Commonly used topical antifungals for the management of diaper dermatitis include nystatin, clotrimazole, and miconazole. In a head-to-head trial, clotrimazole was found to be superior to nystatin in terms of reduction in symptom score and Investigator Global Assessment, but both agents achieved 100 percent microbiological cure.15 In a controlled trial of miconazole nitrate 0.25% ointment, the rate of microbiological cure was 50 percent for active treatment compared to 23 percent for control.16 An alternative treatment option is topical mupirocin, which was found to eradicate Candida as well as nystatin did in a headto- head trial but with more rapid clinical improvement. 17 It should be applied three to four times per day or at each diaper change.

Recurrence Prevention

Regular use of OTC diaper ointments or pastes and frequent diaper changes are required for any patient with a history of diaper dermatitis. The growing field of epidermal barrier repair devices may provide an alternative approach to maintenance of infant skin health and prevention of diaper dermatitis. Physical degradation of the epidermal barrier caused by exposure to excrement, moisture, and friction directly contributes to diaper dermatitis. Furthermore, reduced skin pH is associated with a decrease in epidermal barrier integrity, reduced antimicrobial defenses, and increased inflammation.18

Epidermal barrier repair devices, formulated with ceramides and/or essential fatty acids, have been developed with the goal of supporting proper epidermal barrier function and repair, which would thereby be expected to reduce TEWL, maintain skin pH, and improve antimicrobial defenses. Therefore, these agents, while not studied specifically for the management of diaper dermatitis, may be beneficial for use in infants with a history of diaper dermatitis, specially those with recurrent presentations. Epidermal barrier repair creams are available over-the-counter (CeraVe, Coria Laboratories; Restoraderm, Galderma) and by prescription (Atopiclair, Graceway; Eletone, Ferndale Labs; EpiCeram, Promius Pharma; Hylatopic Plus, Onset Dermatologics; Mimyx, Stiefel).

Wrapping Up

Diaper dermatitis can be distressing for affected infants and their caregivers. Incidence of the condition is high, and a given infant has a relatively high risk of developing a diaper rash. Frequent diaper changes and use of newer disposable diapers may reduce the risk of diaper dermatitis. Use of over-the-counter diaper ointments or pastes or alternatively the use of epidermal barrier repair devices may also be useful. Moderate-to-severe diaper dermatitis almost always requires topical anti-Candida therapy and rarely topical corticosteroids. Clinicians should be aware of rare variants of diaper dermatitis and mimics.

Dr.
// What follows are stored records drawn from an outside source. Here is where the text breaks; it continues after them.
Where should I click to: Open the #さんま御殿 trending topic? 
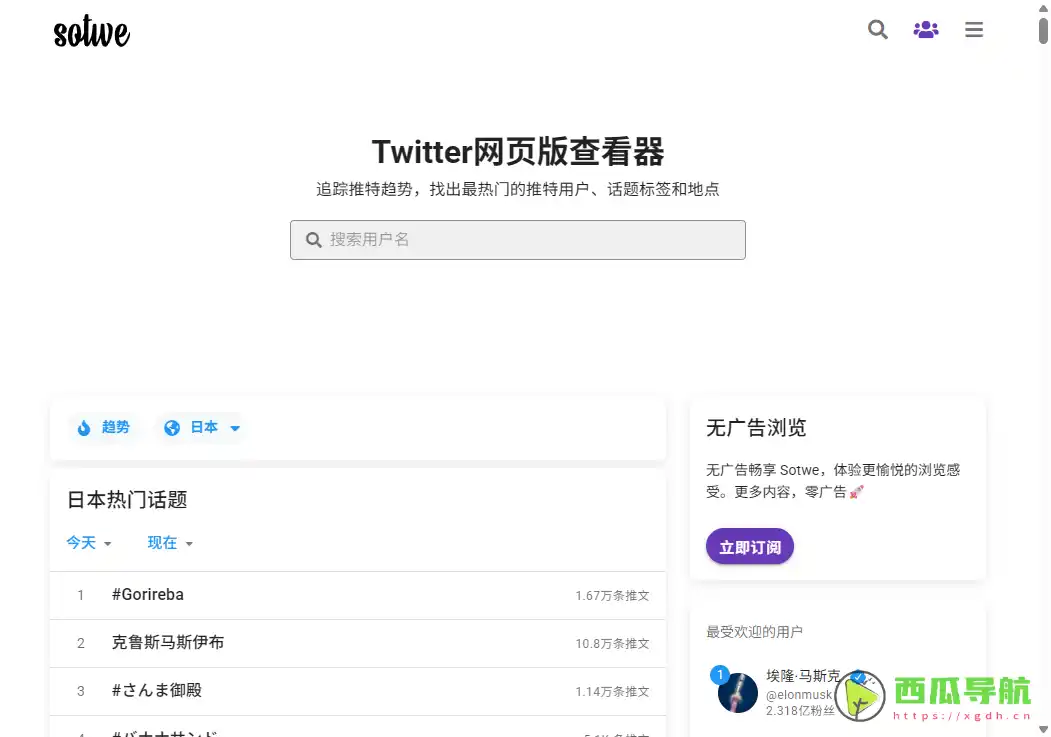pyautogui.click(x=157, y=691)
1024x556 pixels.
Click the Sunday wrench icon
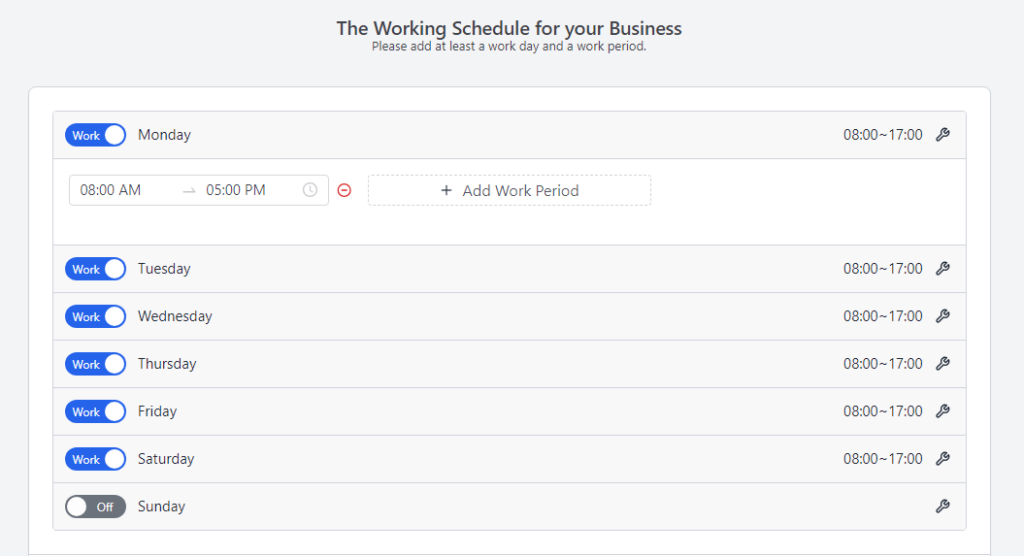(x=942, y=506)
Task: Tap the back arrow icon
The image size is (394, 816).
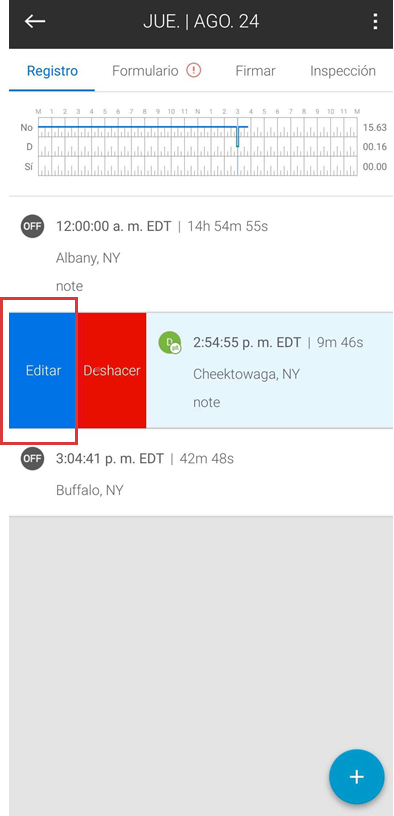Action: click(35, 21)
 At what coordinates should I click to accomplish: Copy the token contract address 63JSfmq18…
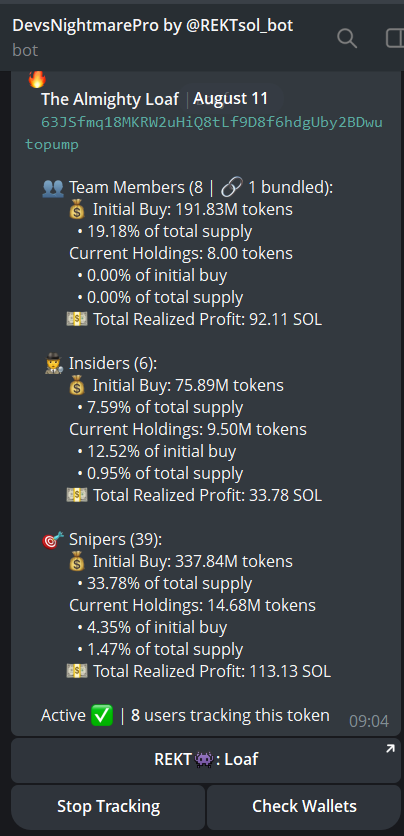click(204, 133)
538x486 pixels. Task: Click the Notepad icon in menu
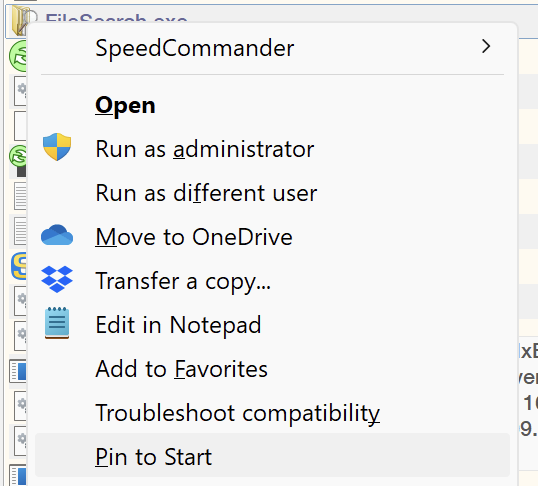[57, 323]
Bikowski has served on the advisory board, served as a consultant, received honoraria, and/or served on the speaker’s bureau for Allergan, Barrier, CollaGenex, Coria, Galderma, Intendis, Medicis, Onset Dermatologics, OrthoNeutrogena, PharmaDerm, Quinnova, Ranbaxy, Sanofi-Aventis, SkinMedica, Stiefel, UCB, and Warner Chilcott.

Joseph Bikowski, MD, FAAD is Clinical Assistant Professor of Dermatology, Ohio State University, Columbus, OH and Director, Bikowski Skin Care Center in Sewickley, PA.

What is TEWL?

The structure of the stratum corneum has been described as a bricks-and-mortar structure. The “bricks” are covalently bonded corneocytes arranged in compact, overlapping layers to hold moisture in while keeping allergens, pathogens, and environmental toxins (such as UV radiation) out. The “mortar” consists of ceramides, cholesterol, and lipids. This extracellular matrix provides necessary permeability of moisture to the stratum corneum. Some degree of water evaporation through the stratum corneum is normal, however, passage of excessive amounts of water through the stratum corneum (termed transepidermal water loss or TEWL) is a sign of impaired epidermal barrier function. Increased TEWL is a characteristic of barrier defect diseases, like atopic dermatitis.